Mayrand v. Mayrand, 96 Ill. App. 481 (1901)

July 12, 1901 · Illinois Appellate Court
96 Ill. App. 481

Edward Mayrand et al. v. Marie Mayrand.

1. Administration of Estates—Fairness Required, of Persons in Fiduciary Relations.—The court bolds that under the circumstances of this case a fiduciary relation existed between the executors of the deceased, who were his sons by a former marriage, which would not permit them to take an advantage of their step-mother, but required of them the utmost fairness and frankness toward her, especially where she was an old woman but slightly acquainted with the language in which law papers are drawn and unacquainted with her legal rights. ■

Administration of Estates.—Proceedings in probate. Appeal from the Circuit Court of Kankakee County: the Hon. John Small, Judge, presiding.

Heard in this court at the April term, 1901.

Affirmed-.

Opinion filed July 12, 1901.

C. H. Payson and W. H. Savary, attorneys for appellants.

H. K. Wheeler and Alexis L. Granger, attorneys for appellee.

Mr. Presiding Jhstioe Dibell

delivered the opinion of the court.

▬▬▬

**Requests**:
a) Answer these from the Mayrand v. Mayrand report:
(i) From which county's Circuit Court was the appeal taken?
(ii) Who were the attorneys for the appellee?
(iii) At which term was the case heard in this court?
b) Carry the Mayrand v. Mayrand report forward from its last line by writing the court's opinion that follows.

**Data block**:
▬▬▬

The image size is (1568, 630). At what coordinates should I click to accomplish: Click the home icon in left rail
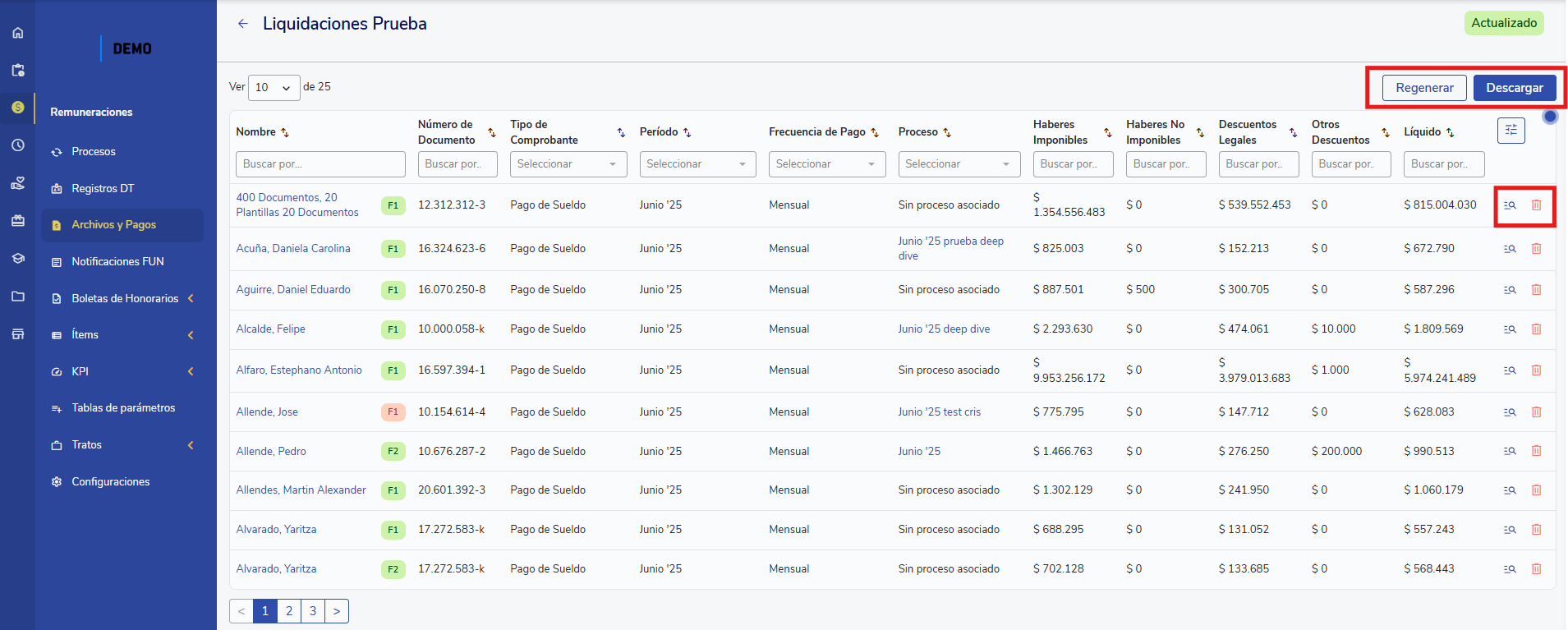17,33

▬▬▬

**Task-by-task answers**:
a)
(i) Kankakee County
(ii) H. K. Wheeler and Alexis L. Granger
(iii) The April term, 1901

b)
The appraisers in the estate of Edward Mayrand, deceased, valued the specific articles allowed the widow by statute at a total of $1,448.50. The executors filed objections to this part of their appraisement. On a hearing in the County Court these objections were overruled, and the appraisement was approved and ordered entered of record, and the executors appealed to the Circuit Court from that order. A hearing was there had on the objections and a like order was entered. The executors prosecute this further appeal. The real and personal estate left was inventoried at about $45,000 and it is not now claimed the widow’s award was excessive. The only defense argued here is that the widow had waived an award. She did execute an instrument containing such a waiver, and the sole question here is whether it is binding upon her.

Edward Mayrand and Marie Mayrand were married about *482twenty-two years before the death of the former. Each had been previously married. Edward Mayrand had five children by his first wife, and Marie Maynard had seven children by her first husband. By this second marriage they had one child, Lillie, now Mrs. Franklin. Edward Mayrand died at his home in Kankakee on April 15, 1900, leaving a last will, in which he appointed Edward and Arthur, his only sons, his executors. By the will he gave his wife $1,000, and directed that it be paid her in cash immediately after his death. He also gave her a life annuity of $500 payable in two equal semi-annual installments, and required Arthur to pay it, and made it a charge on real estate devised to him. He also gave her the household furniture absolutely, and the use of the home for life, requiring his children by his first wife to pay the taxes upon it and keep it in repair during her life, and to rebuild it if destroyed by fire. He made a slight provision for Mrs. Franklin and her children, partly conditioned upon the acceptance of the will by her mother. He gave certain specific bequests and legacies to his children by his first wife, and the residue to them equally.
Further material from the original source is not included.